■ **EXCERPT**

Currently the kernel_mbind() and kernel_set_mempolicy() do almost
the same operation for parameter sanity check.

Add a helper function to unify the code to reduce the redundancy,
and make it easier for changing the pre-processing code in future.

[thanks to David Rientjes for suggesting using helper function
instead of macro]

Signed-off-by: Feng Tang <feng.tang@intel.com>
Acked-by: Michal Hocko <mhocko@suse.com>
---
 mm/mempolicy.c | 47 +++++++++++++++++++++++++++++------------------
 1 file changed, 29 insertions(+), 18 deletions(-)

diff --git a/mm/mempolicy.c b/mm/mempolicy.c
index c337bd7..85ef512 100644
--- a/mm/mempolicy.c
+++ b/mm/mempolicy.c
@@ -1444,26 +1444,37 @@ static int copy_nodes_to_user(unsigned long __user *mask, unsigned long maxnode,
 	return copy_to_user(mask, nodes_addr(*nodes), copy) ? -EFAULT : 0;
 }
 
+static inline int sanitize_mpol_flags(int *mode, unsigned short *flags)
+{
+	*flags = *mode & MPOL_MODE_FLAGS;
+	*mode &= ~MPOL_MODE_FLAGS;
+	if ((unsigned int)(*mode) >= MPOL_MAX)

■ **SOURCE MATERIAL**

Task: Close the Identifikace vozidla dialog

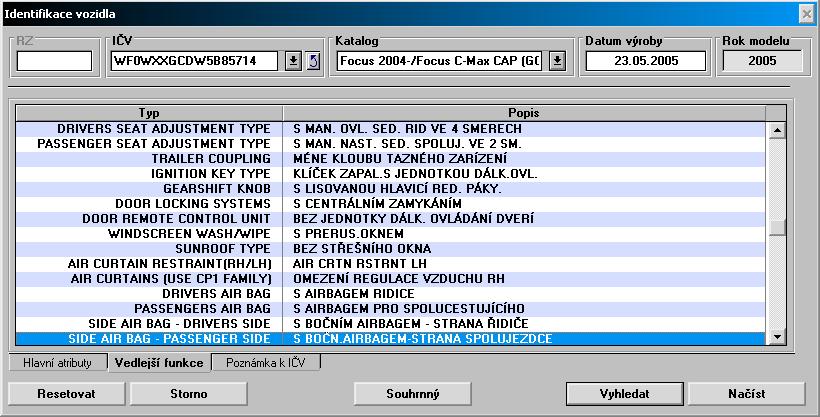Action: tap(806, 13)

■ **TASKS TO COMPLETE**
(1) In the patch, what do you get if you reproduce the part that opens with the words containing "[thanks to David" and closes with "insertions(+), 18 deletions(-)", swapping "macro" for "preprocessor macro"?
(2) According to the patch, how many insertions and deletions does it make?
(3) How would you put this sentence from the patch into Spanish: "Add a helper function to unify the code to reduce the redundancy, and make it easier for changing the pre-processing code in future."

■ **OUTPUTS**
(1)
[thanks to David Rientjes for suggesting using helper function
instead of preprocessor macro]

Signed-off-by: Feng Tang <feng.tang@intel.com>
Acked-by: Michal Hocko <mhocko@suse.com>
---
 mm/mempolicy.c | 47 +++++++++++++++++++++++++++++------------------
 1 file changed, 29 insertions(+), 18 deletions(-)

(2) 29 insertions and 18 deletions.

(3) Añadir una función auxiliar para unificar el código a fin de reducir la redundancia, y facilitar la modificación del código de preprocesamiento en el futuro.